Why would anyone want to go to an Ivy League medical school and pay those hefty fees and be in that pressure cooker environment?

Ivy League medical school or not?

There are plenty of reasons to seek out an acceptance to an Ivy League medical school, and reasons why you may choose another option. So in response to the original question here, “Is getting into an Ivy League medical school everything it’s cracked up to be,” I’d have to say, “yes,” and “no.” (And by Ivy League, I’m including other top-tier schools like Duke, Johns Hopkins….)

Ok, so here we go….

Reasons to shoot for an Ivy League/top-tier medical school

These aren’t in any order of importance, so take them for what they’re worth…

  1. You want to have the name of that certain Ivy League medical school on your diploma, and on that plaque on your wall in your medical office. There is added prestige that comes with an Ivy League education, no doubt. And if it means that much to you, for whatever reason, you’ll do what it takes.
  2. Your future career demands it. If you want to be a leader in your chosen specialty, teach at a prestigious university or advise the president, it will put an extra finger on the scale if you hail from a prestigious university. However, an Ivy League/top-tier school is not a necessity for all these possibilities!
  3. You work well under pressure. With the level of competitiveness at any Ivy League medical school, plan to study more and play less. That’s not to say you can’t have a well-rounded experience. But medical school being what it is, you can plan to ramp it up a bit when you’re surrounded by super-stars.
  4. You want to get a good medical residency. Going to a reputable med school and cutting the grade there will make you a tad more competitive for getting a residency match than if you’d gone to an unknown (or lesser known) school, even if you excelled there. There’s no exact value I can put on the Ivy League Factor, but it is clearly a factor. And for more competitive specialties, this is especially true.
  5. There are no good medical schools in your state. Since you can qualify for in-state tuition by being a resident of your state, it’s an incredible advantage, especially in states like California, where there are several med schools in the UC system. But going to an in-state school just for the discounted tuition, when it’s not the best school, is rather short-sighted.
  6. You can get a better financial aid package. This may seem counter-intuitive, but it might work to your advantage. Many private schools offer financial aid packages that make them (almost) comparable in price to lesser-known medical schools.

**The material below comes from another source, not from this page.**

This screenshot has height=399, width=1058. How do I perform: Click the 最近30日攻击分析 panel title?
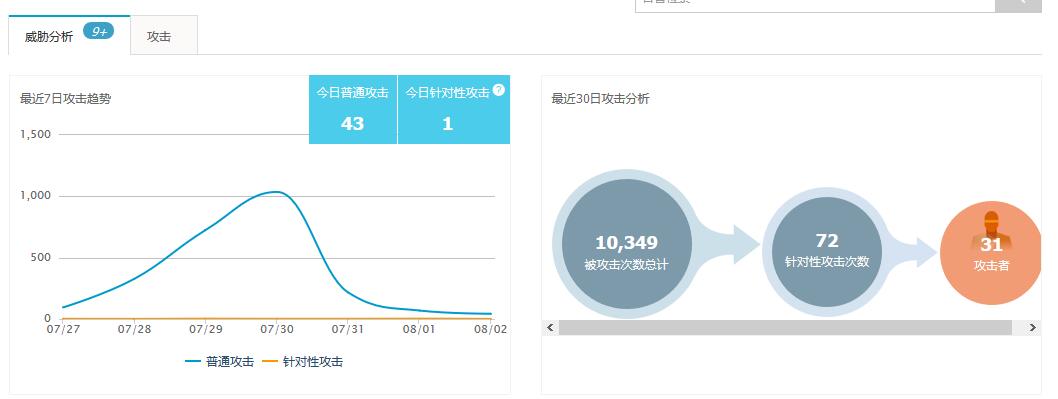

Reasons not to attend an Ivy League medical schoolIvy league med school Harvard

  1. You’re worried about finances. Going to an Ivy League medical school can cost you two or three times what a state school would, which means you’ll be paying back school loans for a decade or two. If the area of medicine you’re planning to practice offers great financial rewards, this may be less of a concern. On the back side, financial aid helps smooth out the differences in average indebtedness of med school students.
  2. You want more hands-on experience. At less well known medical schools, if there are top notch doctors teaching there, you’re more likely to be able to rub shoulders with them. In a larger, more prestigious program, the doctors are often up to their elbows in research rather than surgical gloves. This is somewhat anecdotal, and not meant to suggest you won’t get superb supervision and instruction at an Ivy League school.
  3. You know you can’t pull the grades. To get into a top-tier medical school, there’s no way around it: you need a good GPA, sGPA, MCAT score, extracurriculars (ECs), letters of recommendation (LORs). Any one or two of these, if stellar, could compensate for other areas that aren’t as impressive. Yes, if you have a 3.5 GPA (3.2 sGPA) and a 505 MCAT score, with good ECs and LORs, you could pull a rabbit out of a hat and get into an Ivy League medical school, but you’re more likely to end up elsewhere. There are hundreds of great programs out there where you’ll get a great med school education!
  4. You’re interested in a specialty and you know a campus that specializes! There are programs at state schools that are rivaled by none, depending on your specialty. Do your homework and you may find out the best place for you is a med school you truly never have heard of.

If there were top-tier med schools in every state, there probably wouldn’t be such a premium attached to Ivy Leagues, but there is! I’d venture to say the most important effect of an Ivy League/top-tier medical education is getting into a great residency, but that too can be overrated, since once you are in practice a patient is never going to ask you where you went to medical school or took your residency. Your competence and experience as a doctor are all that matters.

Finally…

To tie up this post, let’s just say you’re best off if you choose a medical school that you like, that you can afford, with a good program in your area of study, and GPA/MCAT scores you can crack. And since financial aid is available to every medical school student irrespective of her or his finances, you truly can go anywhere you can get accepted, including Ivy League medical schools!